The problem is that Harmes fails to connect his dots in a
way that warrants all the discussion. While constantly referring to The Curse of Frankenstein as an adaptation
of Shelley’s Frankenstein, Harmes
spends 15 pages of his 88-page book explaining how it really isn’t a true
adaptation at all. Has anyone ever suggested it was? Personally, I’ve always
viewed Fisher’s film as an installment in a long line of works that merely use
the novel as a nugget of inspiration, like Peggy Webling’s similarly unfaithful
stage play or J. Searle Dawley and James Whale’s movies.
Instead of finding Curse
of Frankenstein’s place in the line of British horror films, Harmes
concludes that there really wasn’t one prior to Curse’s 1957 release. Here, the writer fails to connect a
saucer-sized dot when he concludes that Hammer’s own Quatermass Xperiment is hardly the precedent many critics suggest
it is because it isn’t Gothic and differs in “tone, style, [and] sources.” Harmes
doesn’t even mention the fact that Quatermass
features Richard Wordworth as a creature seemingly directly inspired by
Karloff’s portrayal of the Frankenstein monster, or that Wordworth’s encounter with
a young Jane Asher in Quatermass is a direct reference to one of the most famous scenes in Whale’s Frankenstein. I’d call that precedent.
The book’s biggest surprise for me is the revelation that Curse of Frankenstein was originally
intended to be a horror-comedy along the lines of Abbott & Costello’s
monster meetings, but once again, this leads nowhere since Fisher’s film most
certainly is not a comedy. Harmes never reveals anything about what the Hammer
execs had in mind for their funny Frankenstein
flick. Another dead end.
Harmes’s only avenue of inquiry that leads somewhere is his
comparison between Fisher’s film and the Gothic bodice rippers of Gainsborough
Pictures, which employed Fisher before he found work with Hammer.

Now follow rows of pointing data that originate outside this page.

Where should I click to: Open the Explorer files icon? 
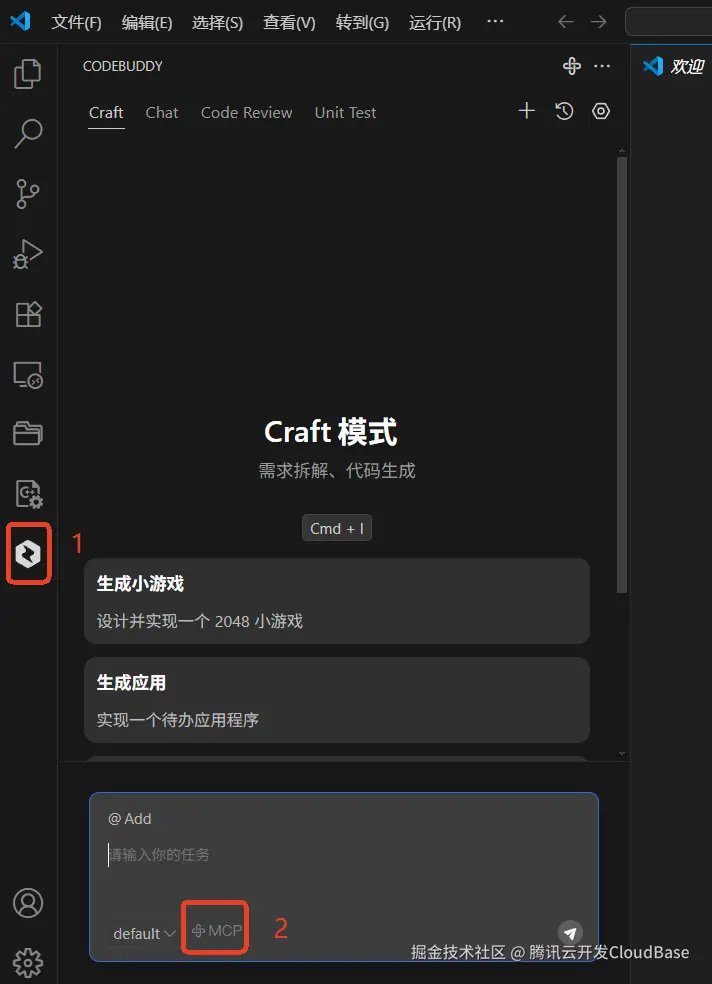[28, 73]
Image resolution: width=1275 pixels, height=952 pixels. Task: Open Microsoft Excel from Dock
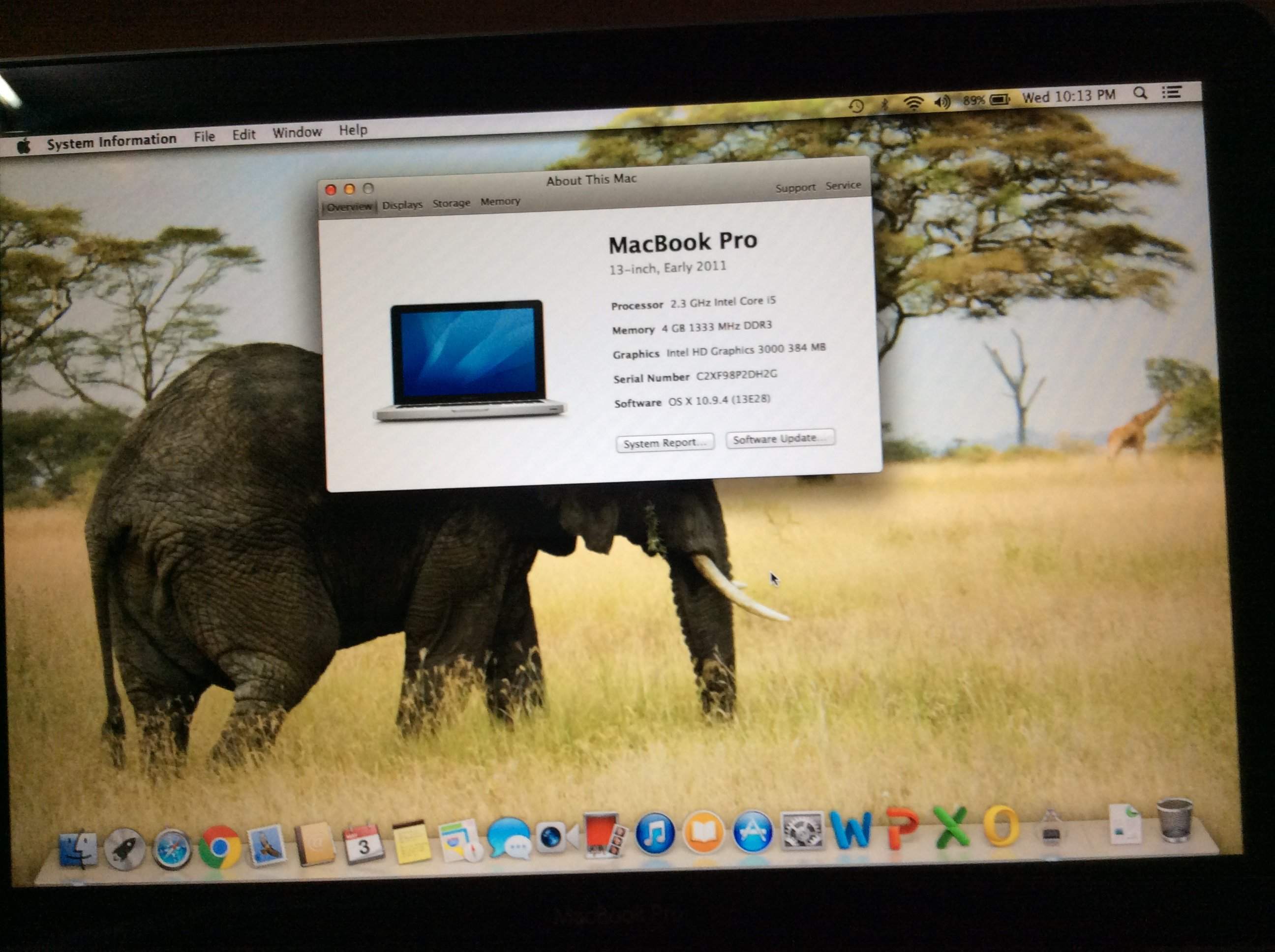[x=951, y=827]
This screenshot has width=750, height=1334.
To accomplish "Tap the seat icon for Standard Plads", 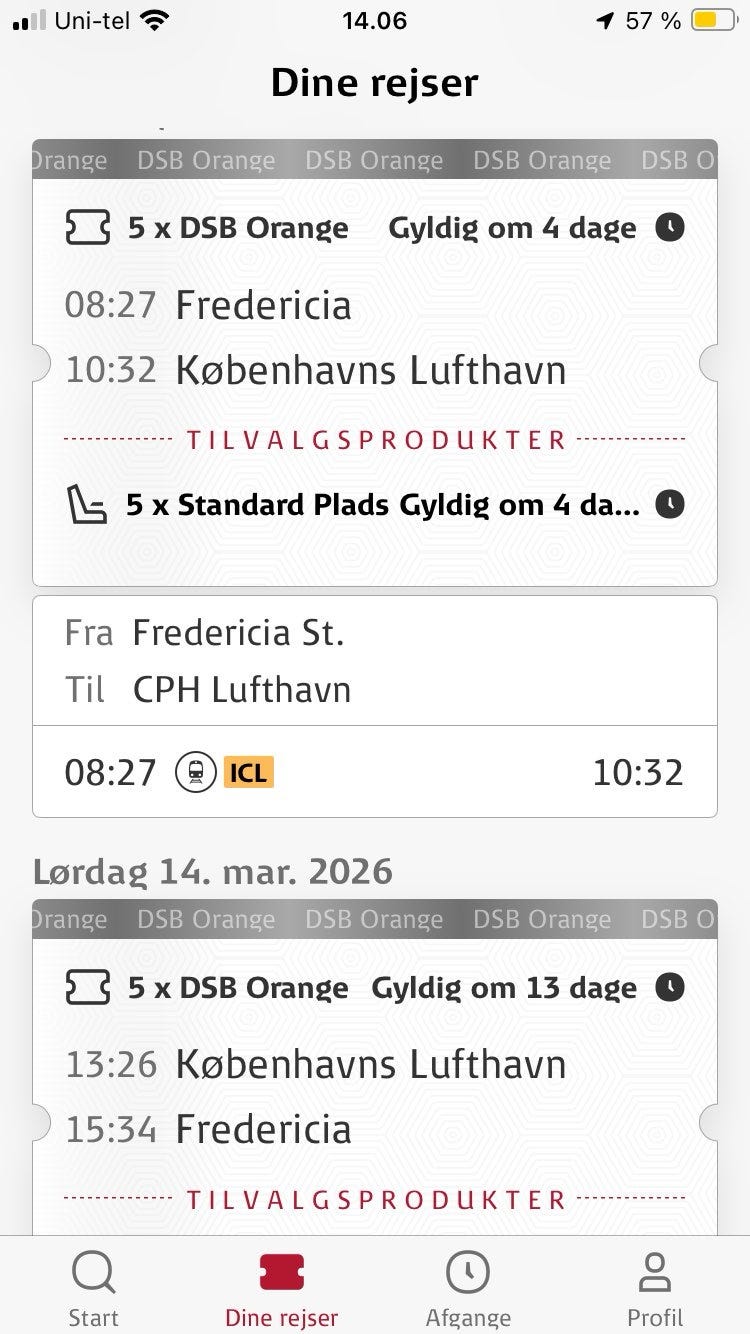I will (87, 504).

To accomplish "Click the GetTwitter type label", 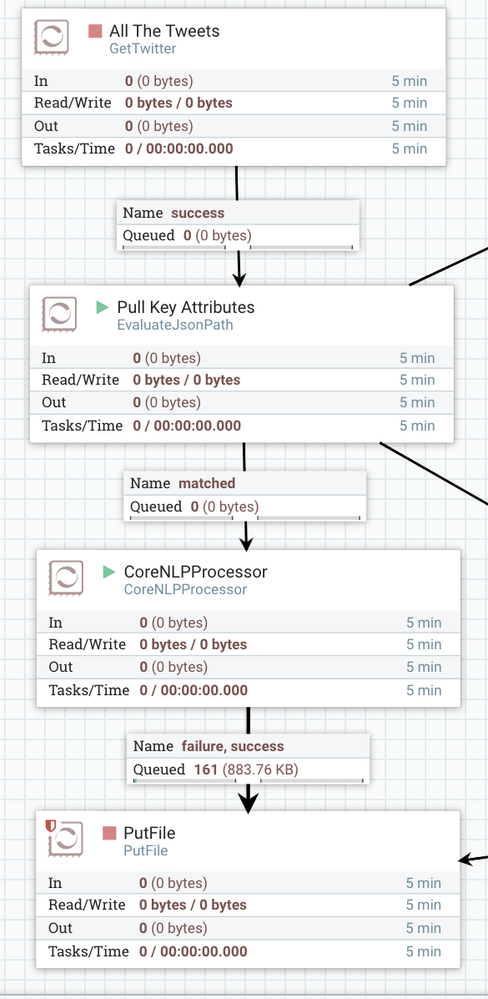I will click(143, 48).
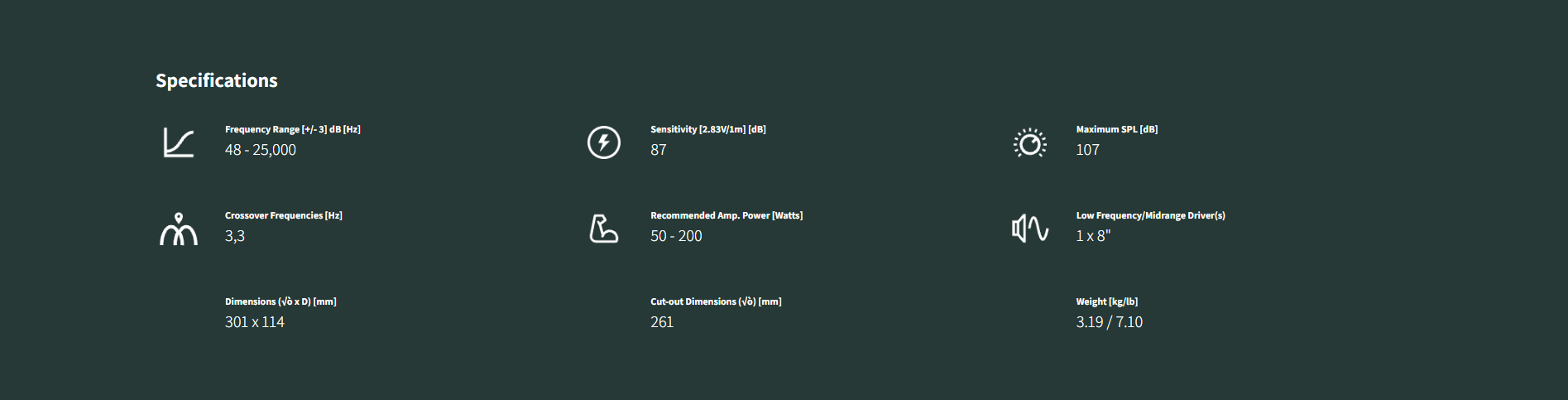Select the Specifications heading
Image resolution: width=1568 pixels, height=400 pixels.
point(217,80)
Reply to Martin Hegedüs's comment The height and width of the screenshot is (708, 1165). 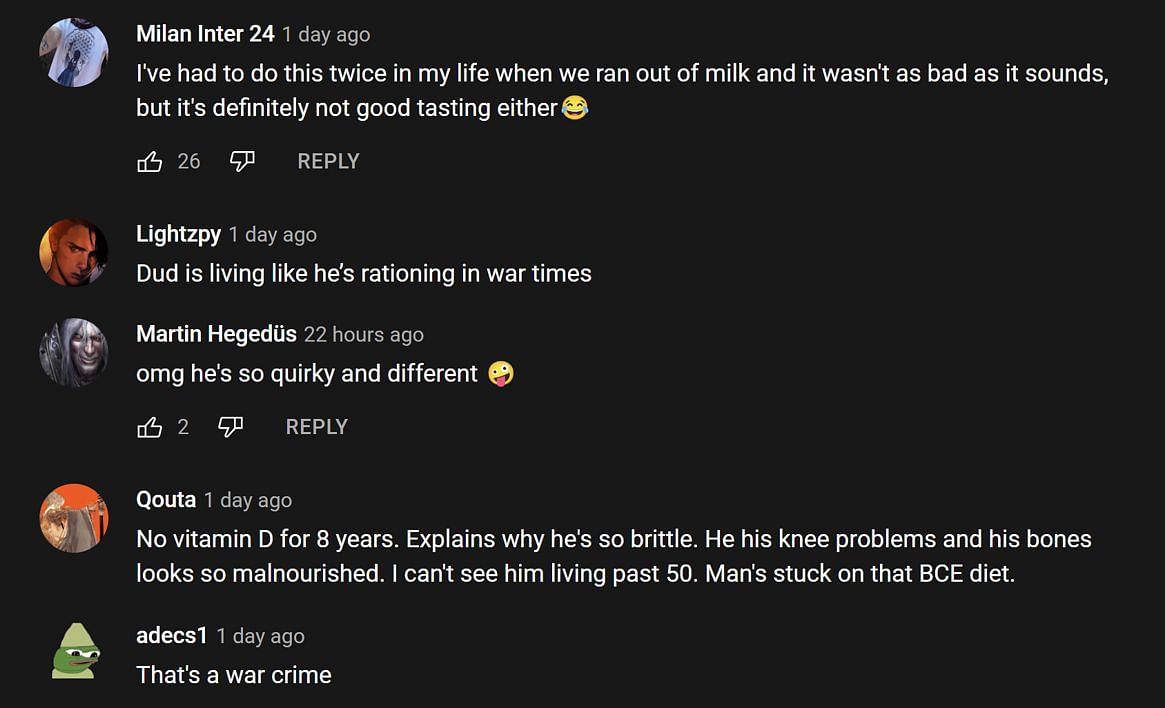tap(316, 427)
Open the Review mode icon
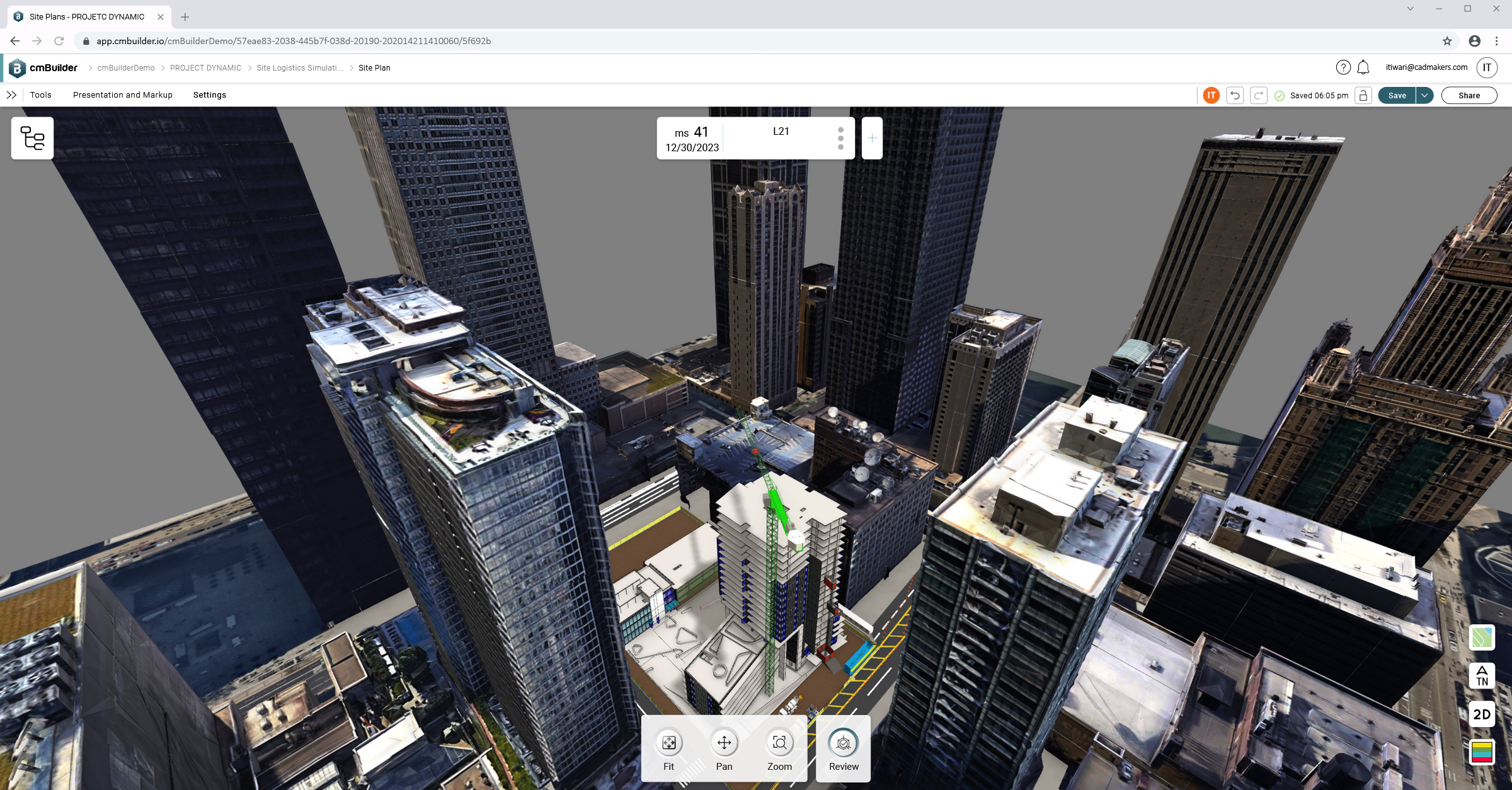The width and height of the screenshot is (1512, 790). pos(843,743)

But this only
constitutes nine pages of the book.
I suppose Harmes’s point is that Curse of Frankenstein was an original work without much literary or
cinematic precedence. My questions are: has anyone ever suggested otherwise and
does an 88-page explanation of what a film isn’t
adequately convey why it’s special?
Sunday, July 5, 2015
Review: 'Monster Mash: The Creepy Kooky Monster Craze in America 1957-1972'
Writers such as David Skal have dealt with the zany monster
revival of the fifties and sixties before, but as far as I know, Monster Mash: The Creepy Kooky Monster Craze
in America 1957-1972 is the first book devoted to that topic alone. Mark
Voger makes up for lost time by cramming as many monsters, Munsters, Addamses,
Dark Shadows, issues of Famous Monsters
of Filmland and Creepy, Borises
Karloff and Pickett, horrific toys, models, and hot rods into a slim 190 pages
as he can stuff. Unlike scholarly Skal, Voger captures the gee-whiz enthusiasm
of a true Monster Kid with goofy prose and a scattered structure that screams,
“Oh wait…here’s another boss thing that happened during the monster craze!”
The focus of Monster
Mash is its copious interviews and photos. During his career as a
journalist and pro-horror geek, Voger has interviewed such genre major players
as writer/editor Forrest J. Ackerman, publisher James Warren, singer Bobby
“Boris” Pickett, artists Basil Gogos and Ed “Big Daddy” Roth, and actors John
Astin, Lisa Loring, Al Lewis, Butch Patrick, Pat Priest, and Kathryn Leigh
Scott. Those fun (it’s heartwarming to discover how much the “Addams Family”
cast adored each other), sometimes frothy interviews constitute a good portion
of this book’s text. However, they cannot compete with all the ghoulishly,
gleefully, garish full-color photos of monster memorabilia. Don Post masks and Famous Monsters covers and comics panels
and Aurora models and “Munsters” lunchboxes and Wolf Man dolls and Gill Man
Soakies. Looking at Monster Mash is
like having a giant nostalgia bug lay lovely eggs in your eye sockets.